Demonstrators show their key chains during an anti-government rally in Bratislava, Slovakia, Friday, March 9, 2018. The country-wide protests demand a thorough investigation into the shooting deaths of Jan Kuciak and Martina Kusnirova, whose bodies were found in their home on Feb. 25, and changes in the government. (AP Photo/Ronald Zak)

BRATISLAVA, Slovakia - Slovakia's three-party coalition government will face a parliamentary no-confidence vote next week amid the political turmoil set off by the slayings of an investigative journalist and his fiancee.

The vote requested by the opposition, set for Monday, could spell the end of the ruling coalition that was created after the 2016 elections.

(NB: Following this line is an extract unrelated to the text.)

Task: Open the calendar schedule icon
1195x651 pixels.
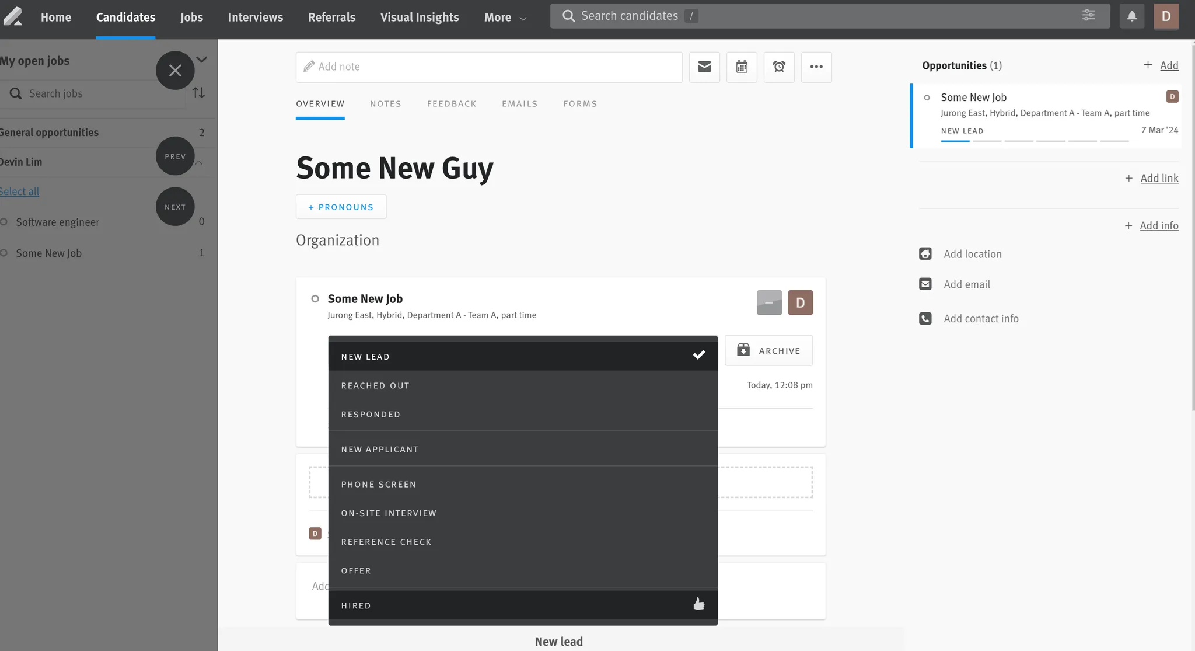Action: 742,67
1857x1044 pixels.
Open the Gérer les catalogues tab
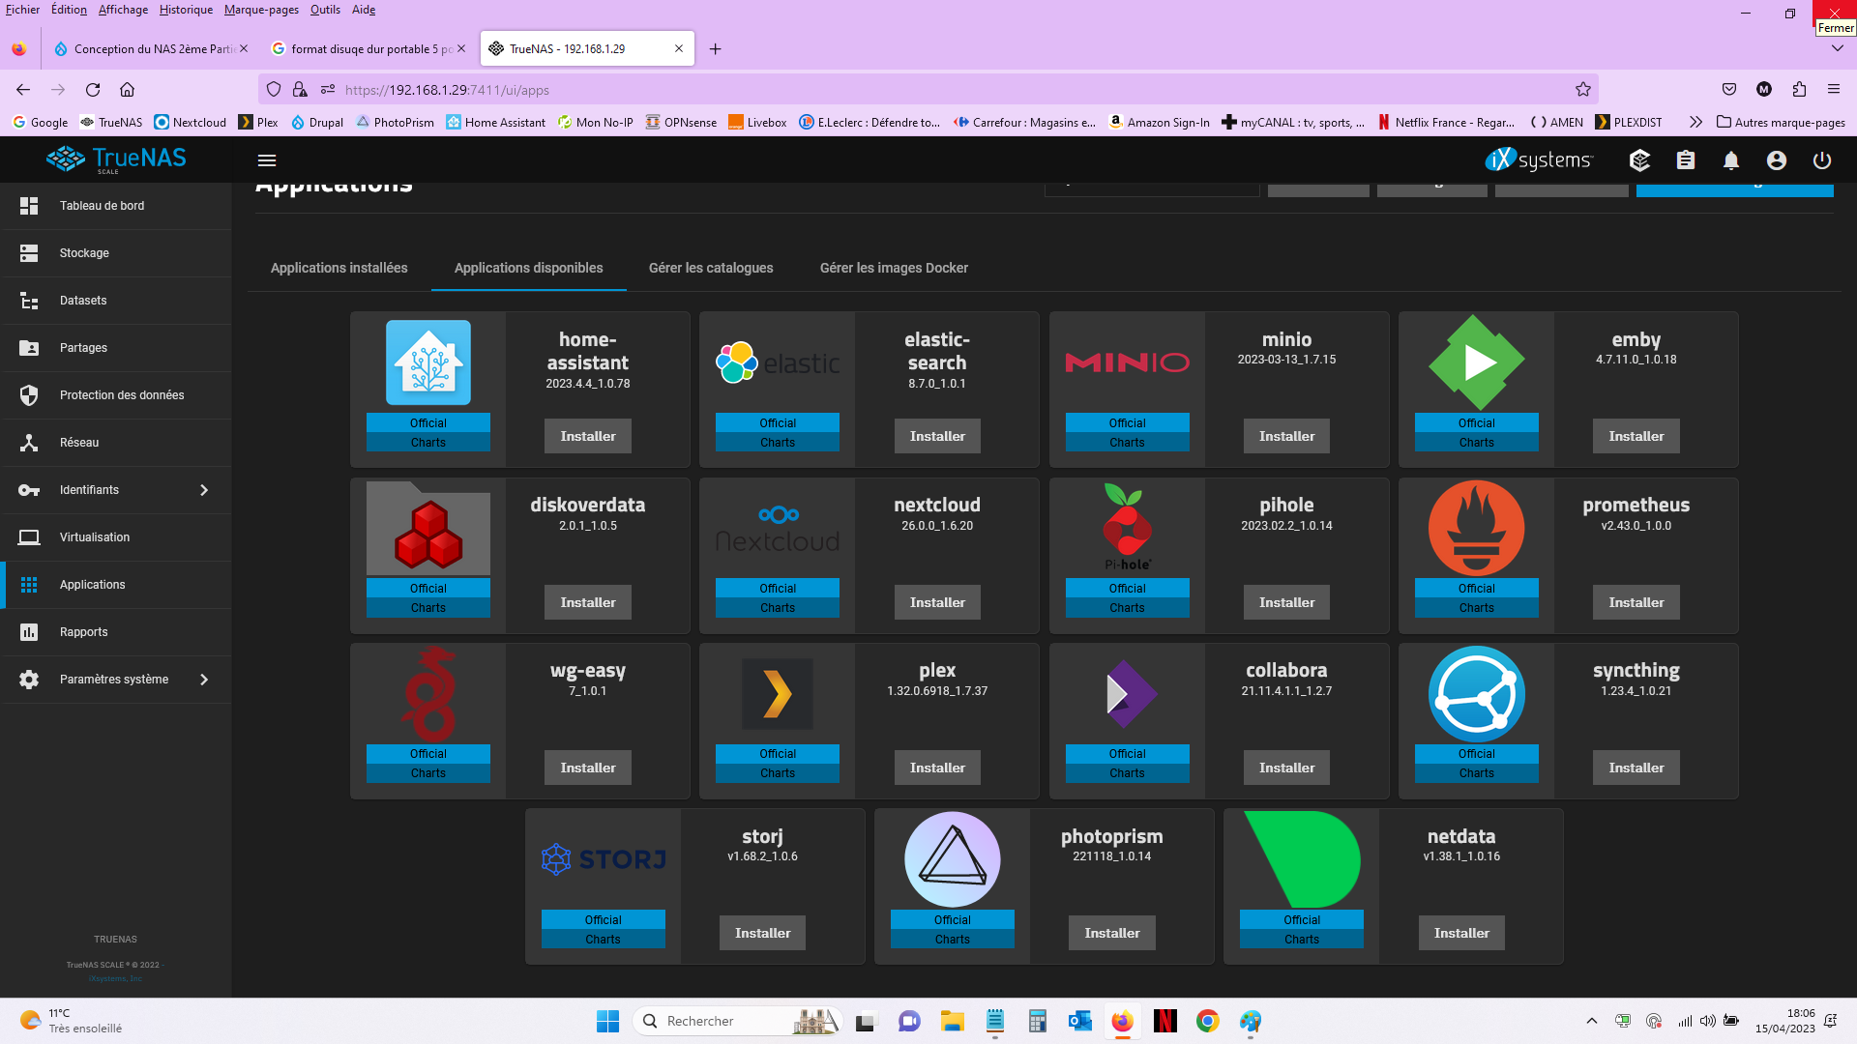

Formally, it will be a vote about Prime Minister Robert Fico, but if he loses his government collapses.

The move comes after tens of thousands of Slovaks joined in anti-government protests across the country last week to demand a thorough investigation of the shooting deaths of Jan Kuciak and Martina Kusnirova, who were found shot dead Feb. 25 in their house. More protests to demand the government's resignation are planned for Friday.

President Andrej Kiska proposed early elections as a way out of the crisis or introduce substantial changes in the government.

A three-fifth majority, or 90 lawmakers in the 150-seat Parliament, would have to support an early vote to make it happen.

Kuciak was writing about ties between the Italian mafia operating in Slovakia and people close to Fico, whose leftist party has been allegedly linked to corruption scandals.

The leaders of the three coalition parties were holding talks on Tuesday. Andrej Danko, the chairman of the ultranationalist Slovak National Party, told reporters no progress has been made.

Meanwhile, Slovak authorities have again detained an Italian businessman suspected in the slayings.

Prosecutor general spokeswoman Andreja Predajnova said Antonino Vadala was detained on Tuesday morning in the eastern town of Michalovce at the request of an Italian court that issued a European warrant for Vadala's arrest due to a drugs-related crime. Italy seeks his extradition.

Vadala was among seven Italians who had been detained as suspects in the slayings and released.